Remounting and reformatting appliance storage volumes (Manual Steps)

You must run scripts to remount preserved storage volumes and reformat failed storage volumes. The first script remounts volumes that are properly formatted as StorageGRID Webscale storage volumes. The second script reformats unmounted volumes, and rebuilds the Cassandra database on the Storage Node if the system determines that it is necessary.

Before you begin

Attention: This procedure may rebuild the Cassandra database if the system determines that it is necessary. Contact technical support if more than one Storage Node is offline or if a Storage Node in this grid has been rebuilt in the last 15 days. Do not run sn-recovery-postinstall.sh.

About this task

You must manually run scripts to check the attached storage, look for storage volumes attached to the server and attempt to mount them, and then verify the volumes are structured like StorageGRID Webscale object stores. Any storage volume that cannot be mounted or does not pass this check is assumed to be failed and is reformatted. All data on these storage volumes is lost.

The following two recovery scripts are used to identify and recover failed storage volumes:

After the sn-recovery-postinstall.sh script completes, StorageGRID Webscale software installation completes on the appliance, and the appliance automatically reboots. You must wait for the reboot to complete before you can go on to restore object data to the recovered storage volumes.

Steps

  1. From the service laptop, log in to the recovered Storage Node:
    1. Enter the following command: ssh admin@grid_node_IP
    2. Enter the password listed in the Passwords.txt file.
    3. Enter the following command to switch to root: su -
    4. Enter the password listed in the Passwords.txt file.
    When you are logged in as root, the prompt changes from $ to #.
  2. If you think that some or all of the storage volumes may contain good data:
    1. Run the script to check and remount storage volumes:sn-remount-volumes
      The script checks for preserved storage volumes and remounts them.

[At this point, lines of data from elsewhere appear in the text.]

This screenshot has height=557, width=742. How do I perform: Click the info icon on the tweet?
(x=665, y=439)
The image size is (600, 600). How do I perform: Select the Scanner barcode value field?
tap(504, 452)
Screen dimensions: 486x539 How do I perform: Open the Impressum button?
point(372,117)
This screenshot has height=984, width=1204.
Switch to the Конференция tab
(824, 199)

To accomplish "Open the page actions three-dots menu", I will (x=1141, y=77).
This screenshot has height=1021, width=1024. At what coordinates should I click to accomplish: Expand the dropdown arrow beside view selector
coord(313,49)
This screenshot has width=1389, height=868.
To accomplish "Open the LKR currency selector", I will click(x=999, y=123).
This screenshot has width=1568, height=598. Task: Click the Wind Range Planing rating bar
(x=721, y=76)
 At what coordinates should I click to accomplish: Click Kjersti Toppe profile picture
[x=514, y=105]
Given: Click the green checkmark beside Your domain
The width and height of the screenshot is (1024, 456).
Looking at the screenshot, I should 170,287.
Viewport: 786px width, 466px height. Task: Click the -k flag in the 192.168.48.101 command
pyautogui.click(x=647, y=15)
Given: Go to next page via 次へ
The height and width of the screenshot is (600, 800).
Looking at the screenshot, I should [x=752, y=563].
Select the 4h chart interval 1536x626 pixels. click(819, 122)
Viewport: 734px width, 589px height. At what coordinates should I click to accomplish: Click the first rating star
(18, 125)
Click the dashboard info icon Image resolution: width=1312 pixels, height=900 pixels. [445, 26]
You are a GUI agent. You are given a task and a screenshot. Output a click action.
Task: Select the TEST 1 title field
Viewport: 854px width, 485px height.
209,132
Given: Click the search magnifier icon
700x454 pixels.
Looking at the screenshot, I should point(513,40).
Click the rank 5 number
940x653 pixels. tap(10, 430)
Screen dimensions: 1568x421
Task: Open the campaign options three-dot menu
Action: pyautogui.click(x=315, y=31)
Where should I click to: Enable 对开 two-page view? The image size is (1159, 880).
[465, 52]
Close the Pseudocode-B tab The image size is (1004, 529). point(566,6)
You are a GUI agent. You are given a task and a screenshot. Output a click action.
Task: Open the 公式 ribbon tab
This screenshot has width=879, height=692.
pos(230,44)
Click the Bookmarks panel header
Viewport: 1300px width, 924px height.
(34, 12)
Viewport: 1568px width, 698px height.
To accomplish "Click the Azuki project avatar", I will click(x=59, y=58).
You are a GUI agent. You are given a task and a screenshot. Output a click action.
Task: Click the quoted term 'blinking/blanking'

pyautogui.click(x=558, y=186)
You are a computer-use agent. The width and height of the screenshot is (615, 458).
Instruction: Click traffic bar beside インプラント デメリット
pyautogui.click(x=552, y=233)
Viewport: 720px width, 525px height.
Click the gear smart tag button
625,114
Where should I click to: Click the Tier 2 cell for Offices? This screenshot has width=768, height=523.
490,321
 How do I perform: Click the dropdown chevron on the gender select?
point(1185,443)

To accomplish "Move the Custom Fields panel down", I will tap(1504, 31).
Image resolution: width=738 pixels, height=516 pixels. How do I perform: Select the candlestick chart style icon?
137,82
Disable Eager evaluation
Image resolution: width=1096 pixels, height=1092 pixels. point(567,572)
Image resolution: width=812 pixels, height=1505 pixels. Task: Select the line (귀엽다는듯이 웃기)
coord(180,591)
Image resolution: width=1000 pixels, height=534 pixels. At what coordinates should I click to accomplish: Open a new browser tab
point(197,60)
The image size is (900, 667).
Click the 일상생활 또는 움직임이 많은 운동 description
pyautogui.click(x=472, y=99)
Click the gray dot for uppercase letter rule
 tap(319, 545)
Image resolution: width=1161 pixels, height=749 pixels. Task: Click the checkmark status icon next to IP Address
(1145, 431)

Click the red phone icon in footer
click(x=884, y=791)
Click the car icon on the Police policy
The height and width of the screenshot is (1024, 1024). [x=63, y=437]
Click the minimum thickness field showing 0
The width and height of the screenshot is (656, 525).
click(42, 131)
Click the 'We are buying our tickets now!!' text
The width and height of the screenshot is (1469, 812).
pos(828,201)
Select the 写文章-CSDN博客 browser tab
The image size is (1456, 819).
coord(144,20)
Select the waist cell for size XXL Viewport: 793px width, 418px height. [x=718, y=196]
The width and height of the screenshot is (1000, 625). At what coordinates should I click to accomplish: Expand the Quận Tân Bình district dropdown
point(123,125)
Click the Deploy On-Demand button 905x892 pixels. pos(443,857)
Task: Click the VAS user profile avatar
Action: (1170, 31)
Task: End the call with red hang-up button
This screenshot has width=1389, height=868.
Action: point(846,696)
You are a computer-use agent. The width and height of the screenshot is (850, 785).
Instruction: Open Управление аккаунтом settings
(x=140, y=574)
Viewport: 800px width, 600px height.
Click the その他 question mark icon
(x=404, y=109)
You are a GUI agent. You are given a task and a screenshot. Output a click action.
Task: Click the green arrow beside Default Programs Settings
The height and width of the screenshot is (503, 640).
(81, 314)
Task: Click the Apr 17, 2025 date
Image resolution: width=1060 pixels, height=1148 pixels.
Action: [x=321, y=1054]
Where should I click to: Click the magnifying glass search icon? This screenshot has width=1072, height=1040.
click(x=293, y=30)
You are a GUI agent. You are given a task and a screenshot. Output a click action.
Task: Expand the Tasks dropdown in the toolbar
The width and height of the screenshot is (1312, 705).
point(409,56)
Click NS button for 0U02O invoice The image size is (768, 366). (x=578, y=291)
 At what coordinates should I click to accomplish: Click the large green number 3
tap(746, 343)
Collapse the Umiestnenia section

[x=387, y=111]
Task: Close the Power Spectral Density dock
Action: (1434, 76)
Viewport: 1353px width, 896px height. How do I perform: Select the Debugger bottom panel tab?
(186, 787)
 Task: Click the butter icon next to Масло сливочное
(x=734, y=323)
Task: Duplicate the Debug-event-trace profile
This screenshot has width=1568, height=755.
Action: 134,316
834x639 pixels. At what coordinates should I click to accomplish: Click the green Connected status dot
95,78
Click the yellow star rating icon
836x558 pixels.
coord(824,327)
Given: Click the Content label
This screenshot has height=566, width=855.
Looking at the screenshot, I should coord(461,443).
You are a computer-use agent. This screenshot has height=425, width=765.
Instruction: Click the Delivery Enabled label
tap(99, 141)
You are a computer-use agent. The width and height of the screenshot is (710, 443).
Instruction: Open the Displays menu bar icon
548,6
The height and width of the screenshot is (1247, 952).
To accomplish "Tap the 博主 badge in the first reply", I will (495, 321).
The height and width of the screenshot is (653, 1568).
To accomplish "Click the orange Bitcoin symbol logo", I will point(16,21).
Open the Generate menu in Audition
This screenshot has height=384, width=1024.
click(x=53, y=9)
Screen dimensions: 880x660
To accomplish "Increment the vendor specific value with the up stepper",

In this example, /dev/sdd was found to be bad, and was not remounted.
      root@SG:~ # sn-remount-volumes
      The configured LDR noid is 12632740
      Attempting to remount /dev/sdg
      Found LDR node id 12632740, volume number 4 in the volID file
      Device /dev/sdg remounted successfully
      Attempting to remount /dev/sdf
      Found LDR node id 12632740, volume number 3 in the volID file
      Device /dev/sdf remounted successfully
      Attempting to remount /dev/sde
      Found LDR node id 12632740, volume number 2 in the volID file
      Device /dev/sde remounted successfully
      Failed to mount device /dev/sdd
      Attempting to remount /dev/sdc
      Found LDR node id 12632740, volume number 0 in the volID file
      Device /dev/sdc remounted successfully
      
      Data on devices that are found and mounted by the script are preserved; all other data on this node is lost and must be recovered from other nodes.
    2. Review the list of devices that the script mounted or failed to mount:
      • If you believe a volume is valid, but it was not mounted by the script, you need to quit the script and investigate. After you correct all issues preventing the script from mounting the devices, you need to run the script again.

      • You must repair or replace any storage devices that could not be mounted.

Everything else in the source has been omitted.